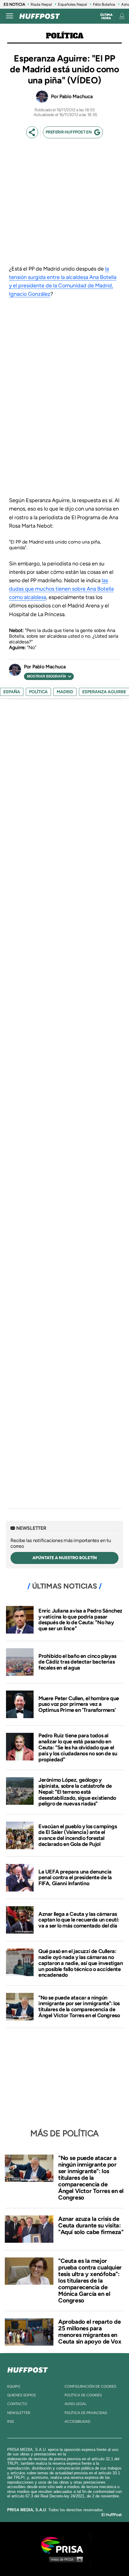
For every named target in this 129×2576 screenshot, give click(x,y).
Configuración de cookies (90, 2386)
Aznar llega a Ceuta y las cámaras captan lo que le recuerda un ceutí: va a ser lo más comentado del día (78, 1920)
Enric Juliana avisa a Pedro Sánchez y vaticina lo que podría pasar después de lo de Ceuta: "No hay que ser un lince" (80, 1619)
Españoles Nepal (72, 4)
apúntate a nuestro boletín (64, 1557)
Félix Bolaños (104, 4)
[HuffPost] (27, 2369)
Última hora (106, 16)
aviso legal (75, 2404)
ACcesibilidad (77, 2421)
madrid (65, 691)
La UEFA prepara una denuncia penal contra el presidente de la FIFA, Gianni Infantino (75, 1877)
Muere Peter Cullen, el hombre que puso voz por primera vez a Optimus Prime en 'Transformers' (78, 1704)
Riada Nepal (41, 4)
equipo (13, 2386)
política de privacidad (85, 2413)
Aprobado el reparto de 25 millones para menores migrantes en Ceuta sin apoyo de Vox (89, 2331)
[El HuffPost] (39, 16)
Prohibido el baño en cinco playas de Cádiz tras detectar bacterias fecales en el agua (77, 1662)
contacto (17, 2404)
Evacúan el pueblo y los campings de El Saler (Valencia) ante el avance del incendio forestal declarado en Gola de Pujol (77, 1835)
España (11, 691)
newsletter (18, 2413)
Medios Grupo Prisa (64, 2559)
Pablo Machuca (76, 96)
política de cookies (83, 2395)
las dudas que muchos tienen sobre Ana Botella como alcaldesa (61, 589)
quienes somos (21, 2395)
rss (10, 2421)
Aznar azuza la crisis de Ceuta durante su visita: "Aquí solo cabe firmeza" (90, 2225)
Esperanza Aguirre (104, 691)
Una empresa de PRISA (64, 2544)
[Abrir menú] (9, 16)
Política (64, 36)
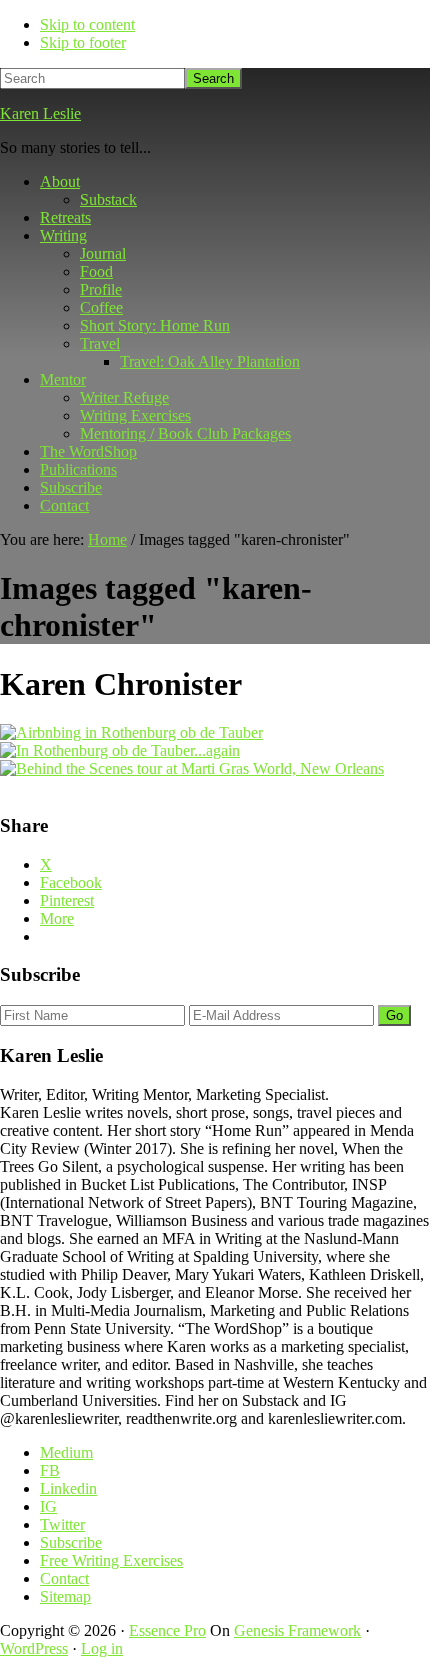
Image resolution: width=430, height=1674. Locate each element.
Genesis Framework (297, 1630)
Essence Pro (167, 1630)
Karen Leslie (40, 113)
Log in (102, 1648)
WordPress (34, 1648)
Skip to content (87, 24)
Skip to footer (83, 42)
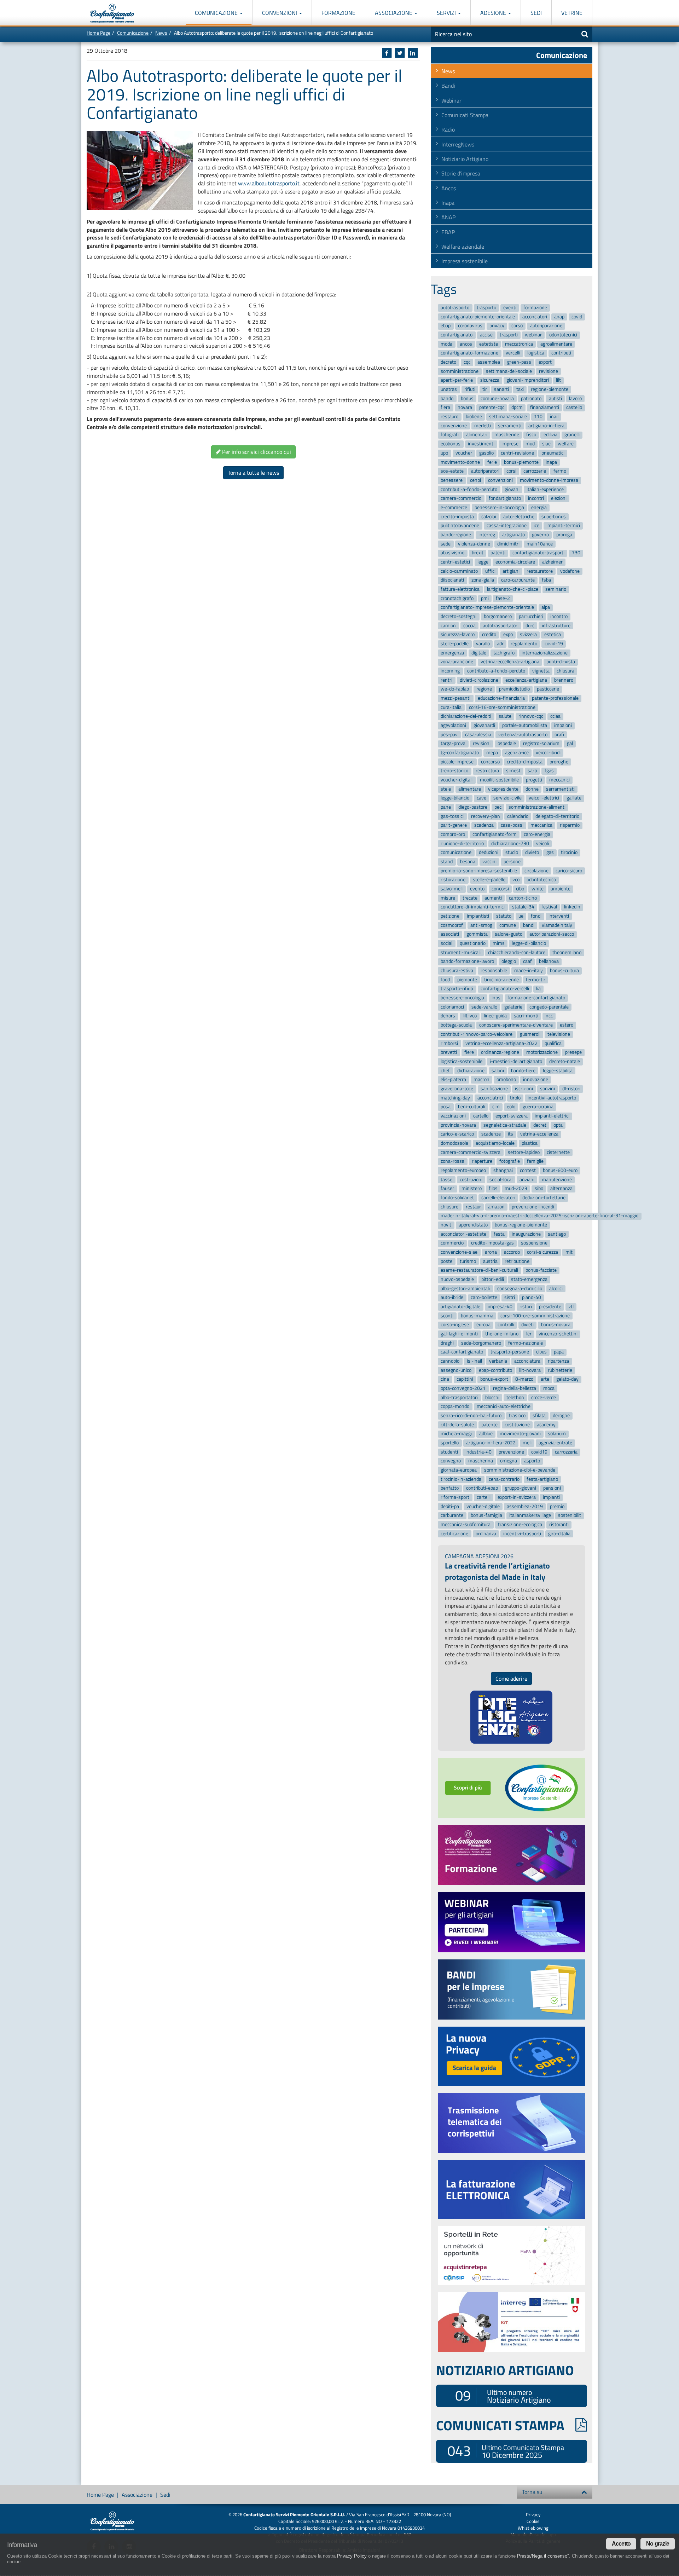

▶ [What you should do] Work out how many lines above contain "Aznar", then write only that number.

▶ [Solution below] 2